Task statement: The output is to match the entries below character for character.
-- Records provided follows --
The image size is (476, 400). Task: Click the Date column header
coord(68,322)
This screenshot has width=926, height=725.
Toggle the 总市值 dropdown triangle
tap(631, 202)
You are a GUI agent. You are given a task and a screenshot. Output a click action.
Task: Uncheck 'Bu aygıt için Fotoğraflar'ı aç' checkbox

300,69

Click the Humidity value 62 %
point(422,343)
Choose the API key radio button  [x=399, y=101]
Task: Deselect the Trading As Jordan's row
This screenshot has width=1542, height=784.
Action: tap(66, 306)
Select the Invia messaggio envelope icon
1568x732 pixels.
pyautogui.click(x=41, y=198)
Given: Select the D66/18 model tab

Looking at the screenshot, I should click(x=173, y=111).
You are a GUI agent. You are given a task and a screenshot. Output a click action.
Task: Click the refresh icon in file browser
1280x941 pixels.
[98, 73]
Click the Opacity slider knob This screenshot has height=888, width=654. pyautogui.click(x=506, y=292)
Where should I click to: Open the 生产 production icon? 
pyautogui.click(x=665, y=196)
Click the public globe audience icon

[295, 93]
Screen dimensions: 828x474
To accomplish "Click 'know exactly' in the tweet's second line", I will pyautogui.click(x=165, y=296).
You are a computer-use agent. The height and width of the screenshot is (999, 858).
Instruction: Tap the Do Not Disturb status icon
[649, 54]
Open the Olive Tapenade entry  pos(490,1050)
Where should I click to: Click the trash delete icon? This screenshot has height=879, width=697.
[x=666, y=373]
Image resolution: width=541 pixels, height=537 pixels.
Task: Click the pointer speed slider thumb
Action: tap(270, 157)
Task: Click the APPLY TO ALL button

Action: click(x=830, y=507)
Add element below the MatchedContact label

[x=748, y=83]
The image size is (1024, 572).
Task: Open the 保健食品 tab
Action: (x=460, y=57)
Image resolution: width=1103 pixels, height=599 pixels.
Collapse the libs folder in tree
-- Records provided concluded --
Answer area:
The image size is (476, 400). Task: Click the Date column header
coord(68,322)
This screenshot has width=926, height=725.
Toggle the 总市值 dropdown triangle
tap(631, 202)
You are a GUI agent. You are given a task and a screenshot. Output a click action.
Task: Uncheck 'Bu aygıt için Fotoğraflar'ı aç' checkbox

300,69

Click the Humidity value 62 %
point(422,343)
Choose the API key radio button  [x=399, y=101]
Task: Deselect the Trading As Jordan's row
This screenshot has width=1542, height=784.
Action: tap(66, 306)
Select the Invia messaggio envelope icon
1568x732 pixels.
pyautogui.click(x=41, y=198)
Given: Select the D66/18 model tab

Looking at the screenshot, I should click(x=173, y=111).
You are a GUI agent. You are given a task and a screenshot. Output a click action.
Task: Click the refresh icon in file browser
1280x941 pixels.
[98, 73]
Click the Opacity slider knob This screenshot has height=888, width=654. pyautogui.click(x=506, y=292)
Where should I click to: Open the 生产 production icon? 
pyautogui.click(x=665, y=196)
Click the public globe audience icon

[295, 93]
Screen dimensions: 828x474
To accomplish "Click 'know exactly' in the tweet's second line", I will pyautogui.click(x=165, y=296).
You are a computer-use agent. The height and width of the screenshot is (999, 858).
Instruction: Tap the Do Not Disturb status icon
[649, 54]
Open the Olive Tapenade entry  pos(490,1050)
Where should I click to: Click the trash delete icon? This screenshot has height=879, width=697.
[x=666, y=373]
Image resolution: width=541 pixels, height=537 pixels.
Task: Click the pointer speed slider thumb
Action: tap(270, 157)
Task: Click the APPLY TO ALL button

Action: click(x=830, y=507)
Add element below the MatchedContact label

[x=748, y=83]
The image size is (1024, 572).
Task: Open the 保健食品 tab
Action: (x=460, y=57)
Image resolution: width=1103 pixels, height=599 pixels.
Collapse the libs folder in tree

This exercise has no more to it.